● **Extracted text**
Grievance management and remedy
We recognize that our policies and programs may not prevent all adverse impacts in our value chain. In line with the United Nations Guiding Principles on Business and Human Rights (UNGPs), we aim to provide or cooperate in effective remedy where we have caused or contributed to those impacts and to use our leverage to encourage our suppliers and partners to help enable remedy where we learn there are impacts directly linked to our business operations or products.
We maintain a grievance mechanism for our agricultural supply chain to complement our existing programs and processes to manage environmental and social concerns raised about our supply chain. The mechanism allows third parties to raise concerns that our environmental and social goals and policies may not be upheld within our agricultural supply chain.
We engage our direct suppliers who source from the companies at the center of the complaint to:
- Assess the allegations;
- Demonstrate the importance we attach to addressing the concerns raised;
- Understand corrective action steps already taken and planned in the future; and
- Influence those actions and monitor progress in addressing the complaint.
We received 30 grievances between 2022 and 2023, with most concerning palm oil production in Southeast Asia and a combination of environmental and social issues (e.g., deforestation, forced labor, land rights). We have and are continuing to engage with our suppliers and other stakeholders to help resolve open grievances through corrective action plans.
Speak Up
In addition, our Speak Up hotline is an important component of our culture, ethics and integrity governance. We encourage our suppliers and business partners to establish their own grievance mechanisms, and we also make the PepsiCo Speak Up hotline available for their use through our Global Supplier Code of Conduct (SCoC). We regularly publish information on the usage of our Speak Up hotline, including the number of reports and the categories raised. More information on our grievance mechanisms is available on our Human rights page.

● **Request**
Reproduce the grievance management text word for word, everything from "We received 30" down to "corrective action plans.". None of the lines that follow are needed for this.

● **Stored data**
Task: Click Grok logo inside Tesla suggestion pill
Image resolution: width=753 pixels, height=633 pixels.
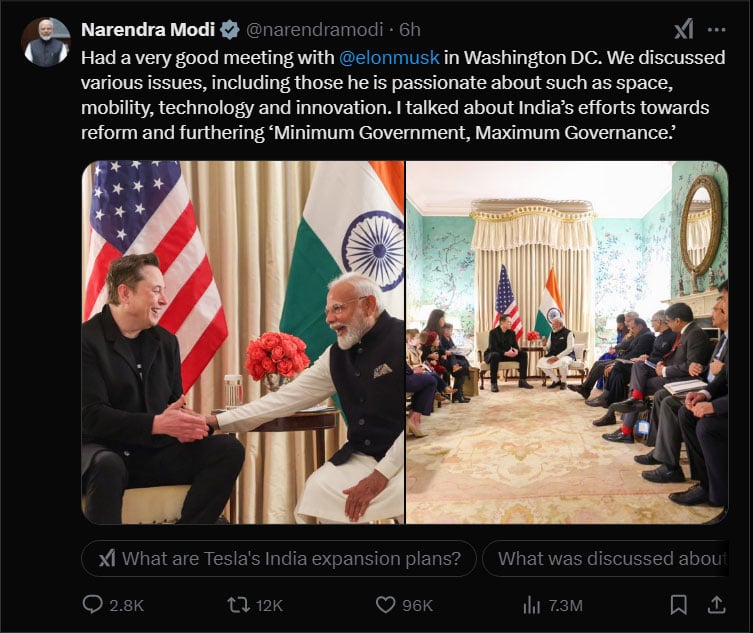Action: point(107,559)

● **Response for this exercise**
We received 30 grievances between 2022 and 2023, with most concerning palm oil production in Southeast Asia and a combination of environmental and social issues (e.g., deforestation, forced labor, land rights). We have and are continuing to engage with our suppliers and other stakeholders to help resolve open grievances through corrective action plans.